Hello MMD'ers! I have a question regarding primary valves, and their
location relative to their respective secondary valves. I have a
"home-brew-build-up" 'O' roll orchestrion that I've been working on
for 21 (yes, 21!) years.
I now have all of the solo instruments in it, meaning a re-iterating
xylophone, single-stroke orchestra bells, and a small electronic organ
(for the pipes). The solo instruments are contained in a side chest
attached to the right side of the piano. All of the percussion
instruments are contained in the top of the piano by way of a cabinet
extension. (This machine is affectionately known as "The Beast".)
The xylophone uses a small outboard valve chest to apply vacuum to each
note, which operates the valve _in_ the xylophone valve chest. The
pneumatic has a pallet valve on the chest directly behind it, which is
opened by a small wire being pushed by the beater rod. This in turn
spills atmosphere into the valve, which turns the note off.

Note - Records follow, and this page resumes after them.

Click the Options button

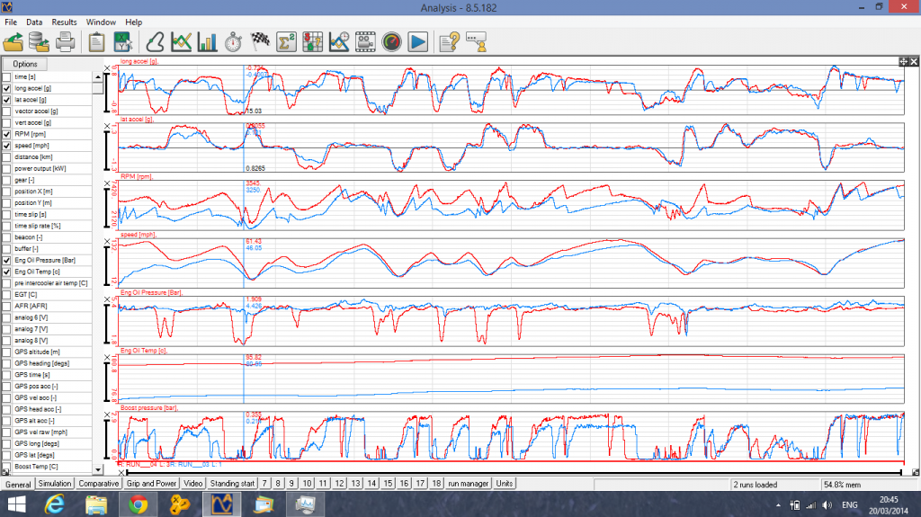(x=25, y=65)
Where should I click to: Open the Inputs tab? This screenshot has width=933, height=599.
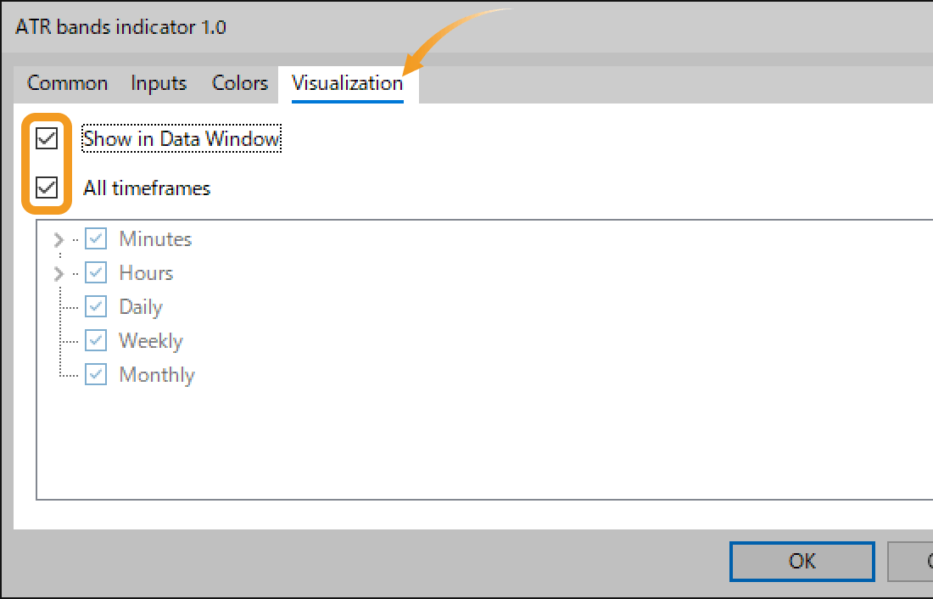coord(158,83)
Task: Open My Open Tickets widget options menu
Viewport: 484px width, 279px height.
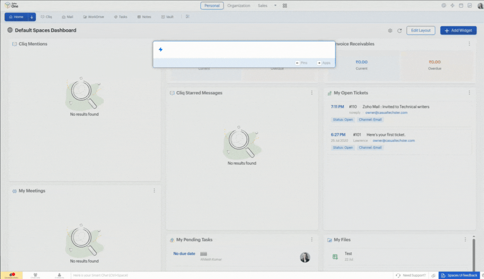Action: tap(469, 93)
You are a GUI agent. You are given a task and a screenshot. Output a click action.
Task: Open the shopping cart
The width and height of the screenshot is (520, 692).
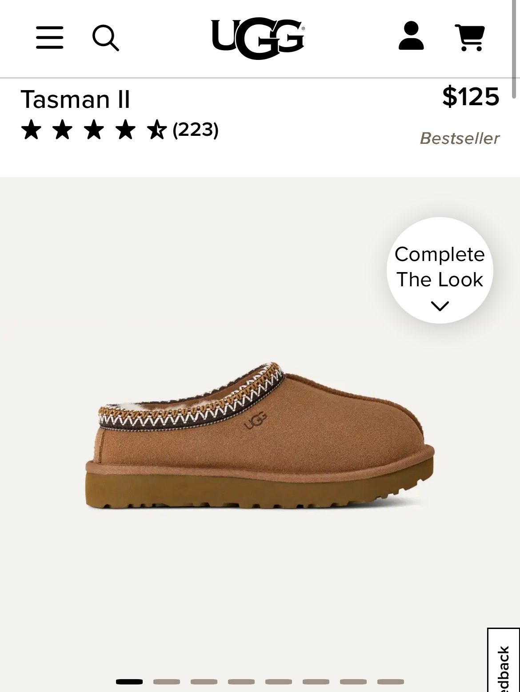coord(470,38)
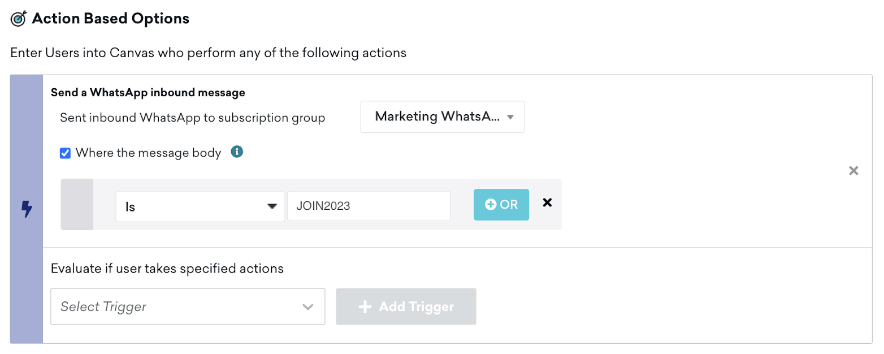
Task: Remove the JOIN2023 filter with black X
Action: point(547,202)
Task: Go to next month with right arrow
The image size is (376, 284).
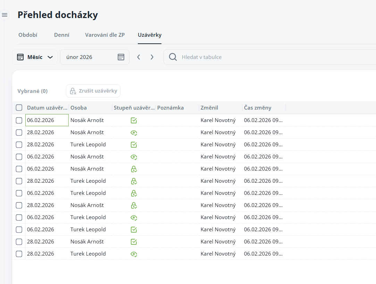Action: point(152,57)
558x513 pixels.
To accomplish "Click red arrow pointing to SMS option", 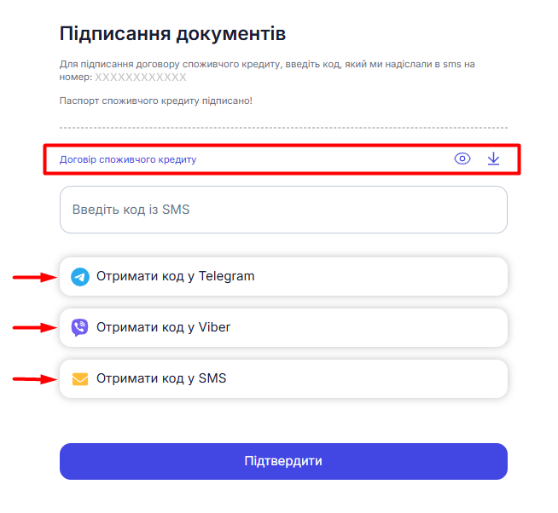I will pyautogui.click(x=33, y=379).

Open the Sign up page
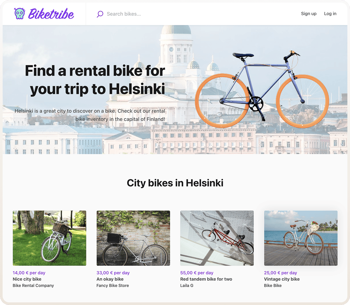[308, 14]
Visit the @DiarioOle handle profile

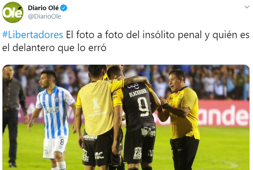pyautogui.click(x=44, y=16)
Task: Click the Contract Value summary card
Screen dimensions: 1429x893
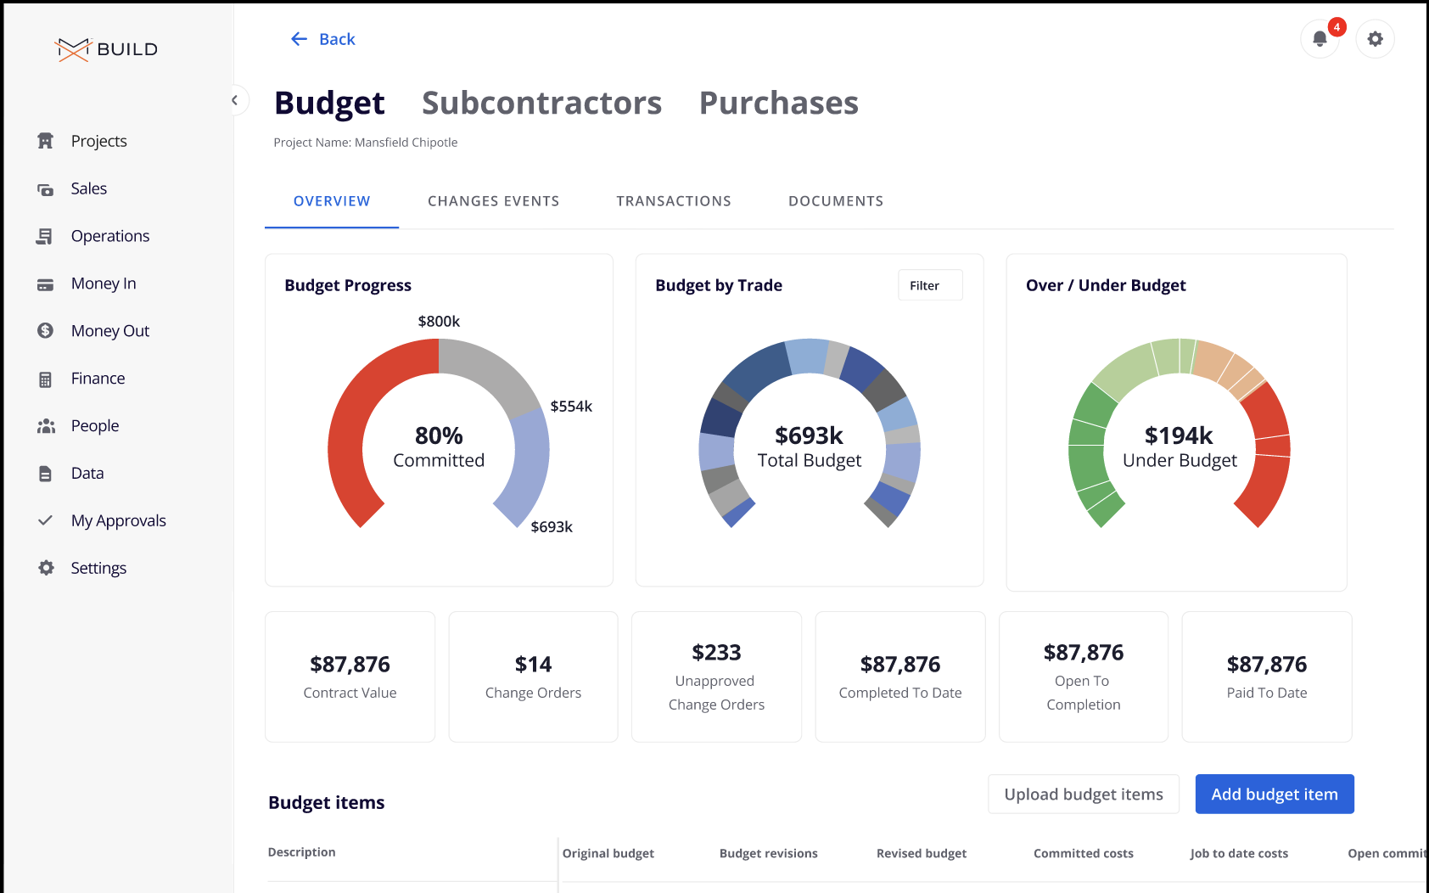Action: click(x=350, y=677)
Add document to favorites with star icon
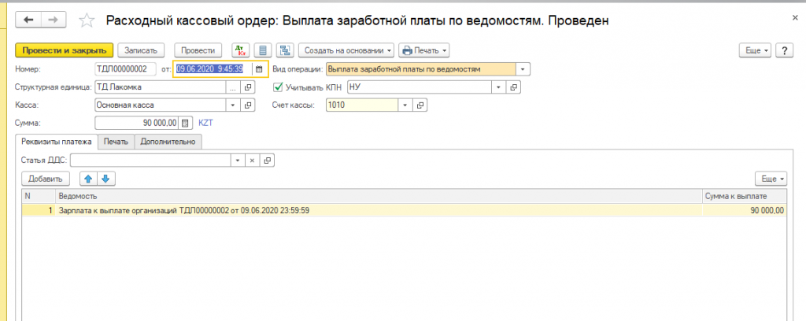This screenshot has width=806, height=321. [x=88, y=18]
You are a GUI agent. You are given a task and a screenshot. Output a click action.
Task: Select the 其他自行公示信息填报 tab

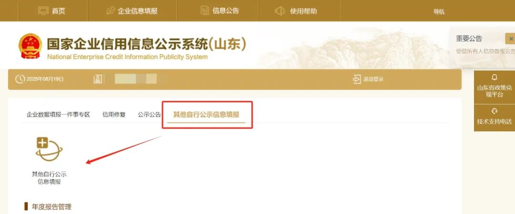pos(206,115)
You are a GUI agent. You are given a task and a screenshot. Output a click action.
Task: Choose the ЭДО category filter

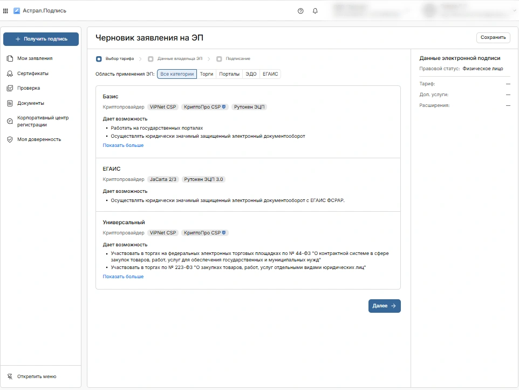pyautogui.click(x=251, y=74)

The
pneumatic opens, and the process starts over again.
I'm explaining all of this for a reason -- I'm about ready to tie in
the valve chest for the bells, and now I have a question. (I hope you
are still with me!)
The small valve chest that operates the xylophone is teed into the
piano pneumatic stack. Both the small valve chest and stack valves are
inside types. (I do have a small amount of sluggishness with those 24
notes, but it is not a problem.)
What I _was_ planning on doing was using a 24-note primary valve chest
to provide the atmosphere signal. The primary chest would then be the
signal source to run the xylophone small valve chest (which then
supplies vacuum to the xylophone valves) _as well as_ the valves to
drive the orchestra bells (which are also inside valves):
TRACKER BAR <---------T------------------PRIMARY VALVES
| ^ |
| | | <- [atmosphere signal]
| | |
PIANO STACK |
T------------ORCHESTRA BELLS
| |
VALVES
this run will be--------| | |
3~4 feet | |
XYLOPHONE DRIVE VALVE CHEST |
| |
| BELL
PNEUMATIC
XYLOPHONE VALVE CHEST
|
|
XYLOPHONE PNEUMATIC
I realize that I might be "over-doing" it, but the xylophone's chest
valves induce a _lot_ of vacuum level bouncing when a note is playing.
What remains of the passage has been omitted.